Note that if foot and hand length are independent, knowledge of one random variable does not affect the calculations of the probabilities of the other random variable.

Thus, the probabilities of foot or hand length are summarized by the marginals (i.e. the row and column totals):

\begin{align*}
    p_{\text{right hand longer}} &= 0.22\\
    p_{\text{left hand longer}} &= 0.25\\
    p_{\text{both hands same}} &= 0.53
\end{align*}

and

\begin{align*}
    p_{\text{right foot longer}} &= 0.25\\
    p_{\text{left foot longer}} &= 0.25\\
    p_{\text{both feet same}} &= 0.50
\end{align*}

Since they are independent, the probability that a person belongs to one of the nine groups is just given by the product of the marginal probabilities. We can then construct the table of <b><u>expected</b></u> observations:

| &nbsp; |  Right foot longer | Left foot longer | Both feet same | Row Total |
| :- | :-: | - | - | -: |
| Right hand longer |  5.5 | 5.5 | 11 | <b>22</b> |
| Left hand longer |  6.25 | 6.25 | 12.5 | <b>25</b> |
| Both hands same |  13.25 | 13.25 | 26.5 | <b>53</b> |
| <b>Column Total</b> | <b>25</b> | <b>25</b> | <b>50</b> | <b>100</b> |

Calculating $Q$ yields,

\begin{align*}
    Q &= \sum_{i=1}^{k} \frac{(\text{observed}  - \text{expected})^2}{\text{expected}}\\
    &= \frac{(11 - 5.5)^2}{5.5} + \frac{(3 - 5.5)^2}{5.5} + \frac{(8 - 11)^2}{11} + \frac{(2 - 6.25)^2}{6.25} + \frac{(9 - 6.25)^2}{6.25} + \frac{(14 - 12.5)^2}{12.5} + \frac{(12 - 13.25)^2}{13.25} + \frac{(13 - 13.25)^2}{13.25} + \frac{(28 - 26.5)^2}{26.5}\\
    &\approx 11.942
\end{align*}

Again, the degrees of freedom of $Q$ is given by $\text{df} = (r - 1)(c - 1) = 4$.

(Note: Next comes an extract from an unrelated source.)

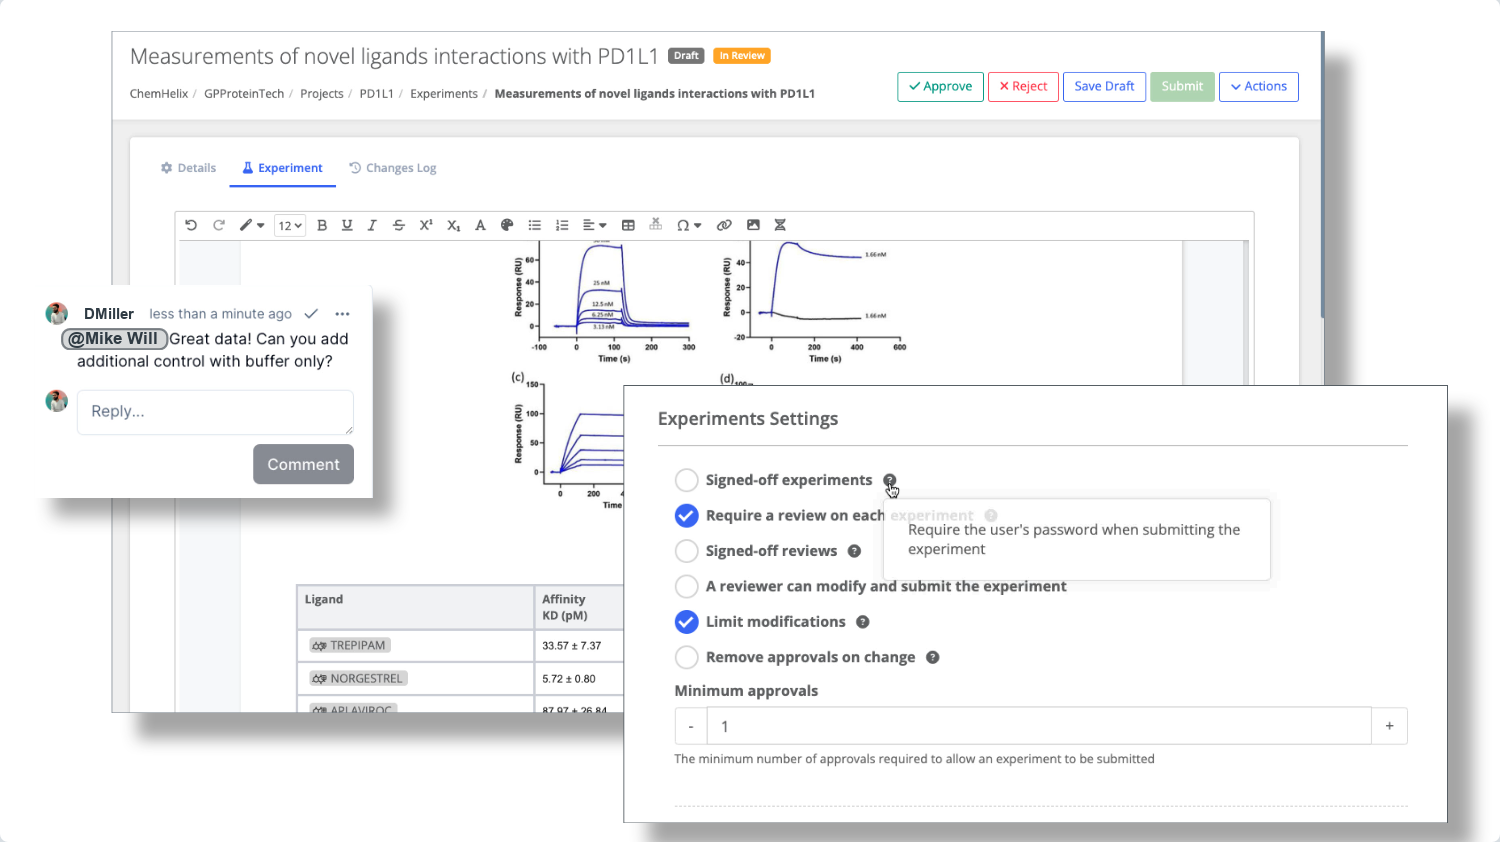This screenshot has width=1500, height=842.
Task: Apply strikethrough formatting
Action: pos(399,225)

We can then calculate the p-value using a $\chi^2$ table or using code:

In [3]:
p_value = 1 - chi2.cdf(11.942, 4)
print('p-value:', p_value)

p-value: 0.017787820214710037


Thus, for a significance level of $\alpha = 0.05$, we reject the null hypothesis that foot and hand length are independent.

In other words, they are (probably) not independent.